Como já disse, nunca me interessei por gatos. A gente cresce cantando a antiga cantiga de roda “Atirei um pau no gato” e fica influenciada pela agressividade em relação aos animais da família dos felídeos. Que crueldade atirar um pau no gato e lamentar porque ele não morreu... E a dona Chica, coitada, que berrou tanto que o gato deu... miau. Também tem o desenho infantil, onde Tom está sempre perseguindo o rato Jerry que sempre o faz de bobo. Pobre gato, nunca consegue caçar o rato. Além disso, as bruxas das estórias infantis sempre aparecem acompanhadas de um gato preto. Mas em contrapartida, existem as estórias de gatos interessantes e inteligentes como, por exemplo, o Gato de Botas, o Gato Felix, o Garfield. Todas essas histórias me faziam ter certa desconfiança dos gatos e o meu interesse em conhecê-los melhor ficava somente no nível das estórias, fotos e canções.

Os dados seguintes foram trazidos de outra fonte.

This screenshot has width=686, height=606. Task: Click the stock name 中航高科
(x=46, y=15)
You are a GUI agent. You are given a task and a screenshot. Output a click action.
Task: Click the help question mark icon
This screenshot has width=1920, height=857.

Agora sei que no antigo Egito os gatos eram venerados e considerados sagrados. Bast, a deusa da fertilidade e da felicidade, considerada benfeitora e protetora do homem era representada na forma de uma mulher com a cabeça de um gato. Em outras civilizações, os gatos também eram venerados, a exemplo da Pérsia antiga, onde havia a crença de que quando o gato era maltratado, corria-se o risco de estar maltratando um espírito amigo e, ao fazer isso, o homem estaria atingindo a si mesmo.
Isso explica para mim porque os gatos são indecifráveis. Eles são autênticos, não precisam bajular ninguém. Eles se bastam. São independentes. Asseados.
Silenciosos até no andar. Elegantes. Misteriosos, porque em torno deles giram muitas histórias. Ronron não foge a regra, sabe o que quer e sabe impor sua vontade. Quando quer aconchego vem de mansinho, se aconchega e vai ficando, ronronando baixinho. Sabe perfeitamente respeitar o espaço daqueles com quem convive, mas exige também a reciprocidade. Realmente, é um grande companheiro. Por isso não me arrependo de ter um dia falado “quero um gatinho para me fazer companhia”.